Qui 1 Fev 2007
VERDADEIRA INFORMAÇÃO DO PRESTE JOÃO DAS ÍNDIAS (XIV)
Publicado por Leonel Vicente em Preste João das Índias - Padre Francisco Álvares
O Preste João não tem lugar determinado para estar, anda sempre no campo com tendas e sempre terá no seu arraial cinco, seis tendas, entre boas e comunais e somenos; gente de cavalo e de mulas haverá sempre na corte de cinquenta mil para cima.
A cozinha do Preste João está um bom tiro de besta atrás do seu aposentamento e trazem de comer desta maneira: tudo o que há-de comer vem em escudelas e panelas de barro muito preto, em ganetas de pau e pajens que as trazem e sobre os pajens vem um palio de seda que os cobre de maneira que vêm reverenciadas estas iguarias. Há aí muitos reguengos do Preste em que se colhe grande soma de pão, o qual se dá a pessoas honradas e pobres e mosteiros e igrejas pobres, sem o Preste João se aproveitar de nada do proveito e rendas destes reguengos, somente esmolas. […]
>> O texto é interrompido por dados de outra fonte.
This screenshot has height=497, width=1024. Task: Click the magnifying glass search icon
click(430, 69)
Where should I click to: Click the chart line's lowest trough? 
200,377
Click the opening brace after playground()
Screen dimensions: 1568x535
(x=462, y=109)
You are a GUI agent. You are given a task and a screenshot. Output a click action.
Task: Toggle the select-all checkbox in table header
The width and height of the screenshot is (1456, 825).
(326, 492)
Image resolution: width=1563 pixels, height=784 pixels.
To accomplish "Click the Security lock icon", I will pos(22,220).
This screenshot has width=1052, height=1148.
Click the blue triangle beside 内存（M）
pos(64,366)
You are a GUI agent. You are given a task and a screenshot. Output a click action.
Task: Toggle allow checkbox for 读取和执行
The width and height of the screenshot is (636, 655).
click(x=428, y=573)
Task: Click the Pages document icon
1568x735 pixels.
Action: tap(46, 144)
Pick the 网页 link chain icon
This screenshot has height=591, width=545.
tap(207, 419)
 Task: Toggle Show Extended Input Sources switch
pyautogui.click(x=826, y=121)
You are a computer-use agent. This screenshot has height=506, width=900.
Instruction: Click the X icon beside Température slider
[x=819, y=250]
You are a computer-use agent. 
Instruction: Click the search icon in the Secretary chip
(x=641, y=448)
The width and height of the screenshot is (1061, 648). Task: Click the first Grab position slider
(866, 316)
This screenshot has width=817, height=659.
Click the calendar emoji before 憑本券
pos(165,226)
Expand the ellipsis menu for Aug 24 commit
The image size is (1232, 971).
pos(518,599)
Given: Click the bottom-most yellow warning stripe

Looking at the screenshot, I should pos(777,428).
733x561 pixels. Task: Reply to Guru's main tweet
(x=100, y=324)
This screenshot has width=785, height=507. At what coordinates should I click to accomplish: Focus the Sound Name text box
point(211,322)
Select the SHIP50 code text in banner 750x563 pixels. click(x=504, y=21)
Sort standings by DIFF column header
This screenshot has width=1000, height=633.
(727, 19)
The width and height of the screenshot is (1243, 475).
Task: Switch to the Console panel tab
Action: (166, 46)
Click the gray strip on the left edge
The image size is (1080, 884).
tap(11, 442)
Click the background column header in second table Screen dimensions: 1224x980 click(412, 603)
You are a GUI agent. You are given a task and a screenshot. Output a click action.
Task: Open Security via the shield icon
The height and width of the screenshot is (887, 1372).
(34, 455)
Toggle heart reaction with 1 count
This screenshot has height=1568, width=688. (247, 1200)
Em toda esta terra não há aí ponte de pedra nem de pau. Em nenhuma parte dos reinos e senhorios do Preste João não há judeus. Há infindas canas-de-açúcar e nã o sabem fazer. Há na terra uvas, pêssegos (são maduros no mês de Fevereiro e acabam em Abril), muitas laranjas e limões e cidras e pouca hortaliça, porque a não plantam.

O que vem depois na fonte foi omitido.